Modern times he’s crazy
envoyé par dictys. – Futurs lauréats du Sundance.


4 commentaires sur “Trouver les histoires qui aideront à ré-enchanter le monde du travail”

  1. Matthieu dit :

    J’ai regardé les deux volets de ce reportage, et je dois dire que j’ai été horrifié des conséquences des méthodes managériales d’aujourd’hui. Et ce même si j’avais déjà conscience que ces « méthodes » existaient. Effectivement, on a vraiment l’impression de revenir au temps de Zola quand on voit tous les efforts déployés par les managers pour se séparer du personnel à moindre coût.

    Et là, le storytelling de l’évolution du travail a soigneusement été déformé et même camouflé !! Les méthodes pour exiger plus des employés jusqu’à les faire craquer sont purement de la manipulation mentale.

    La question qui me vient maintenant à l’esprit est, cette tendance va-t-elle encore casser des générations, ou les futures générations briserons-elles le système ?

    Que fera la génération Y, qui est sensé prendre le flambeau dans las années à venir ? S’adaptera-t-elle à ce mode de fonctionnement, ou le combattra-t-elle ? Faisant moi même partie de cette génération, j’espère que l’on saura imposer de nouvelles règles !

    A nous de construire un meilleur avenir, et l’histoire qui va avec :D

    • Sébastien Durand dit :

      Merci pour votre commentaire Matthieu. Ces docus ne sont que quelques exemples d’une attaque bien plus vaste contre le travail (Challenges y consacre sa couverture d’ailleurs). Le reproche est hélas en partie justifié même si ce n’est pas, loin de là, tout le monde du travail qui est ainsi.

      À moyen et long termes, je ne crois pas que ce management soit efficace et la crise va – c’est heureux – nous forcer à réfléchir au monde d’après. On peut certes économiser sur les hommes, les considérer comme des variables d’ajustement, mais comment pourra-t-on en effet espérer embaucher des bons éléments, des collaborateurs avec l’envie de réussir, parmi les nouvelles générations si elle développent un vrai cynisme (compréhensible) contre le monde de l’entreprise après avoir vu comment cette dernière a traité leurs parents ?

      Mais je ne crois pas seulement que les entreprises vont devoir changer seulement vis à vis de leurs collaborateurs. Elles doivent le faire aussi vis à vis de leurs fournisseurs, de leurs clients etc. En anglais on parle de « stakeholders », autrement dit parties prenantes ou encore, tous ceux qui ont un intérêt dans l’entreprise.

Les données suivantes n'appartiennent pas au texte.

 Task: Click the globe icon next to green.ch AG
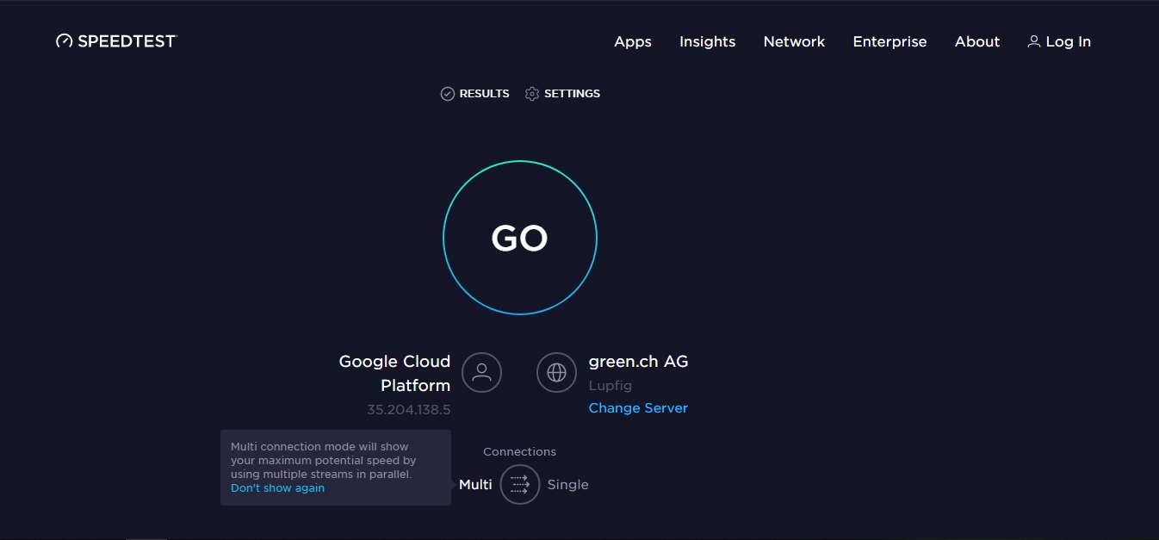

Cela devra nécessairement balancer le pouvoir outrancier aujourd’hui des actionnaires (shareholders).

      Passer d’une économie de shareholders à une économie de stakeholders sera l’un des défis majeurs pour les entreprises désormais. C’est une thématique à laquelle je réfléchis pas mal en ce moment pour mes clients.

      J’en profite pour dire que je cherche une bonne traduction pour stakeholder. Le concept que je défends prendra mieux en France quand il aura un meilleur nom que cela…

      Le storytelling, c’est toujours un peu de la sémantique…

      • Matthieu dit :

        Ah ces termes anglais intraduisibles en français…

        Personnellement ma démarche en tant que chargé de com dans mon entreprise rejoint aussi votre réflexion. En attendant que cela devienne naturel pour tous… Parce que je trouve ce problème très franco-français tout de même. En faisant un parallèle avec le sport, les supporters de foot ne sont là que pour encourager, et s’ils expriment un semblant d’opinion, ce sont des « cons » ! Il serait temps de rééquilibrer les forces c’est tout à fait vrai.

        Mais j’avoue avoir moi-même des difficultés à comprendre stakeholders comme il n’y a pas d’équivalent en français. On a un peu le même problème avec le mot storytelling d’ailleurs :)

        • Sébastien Durand dit :

          Oui « stakeholders » : toutes les « parties prenantes », toutes les « personnaes intéressées »… Il faut trouver
          « passer d’une entreprises d’intérêts à une entreprises d’intéressés »?

          Mais vous avez raison, si j’avais proposé plus tôt de dire « communication narrative », on aurait peut-être évité tous ces anti-storytelling qui y voient toujours un effet de la grand manip let du complot américains.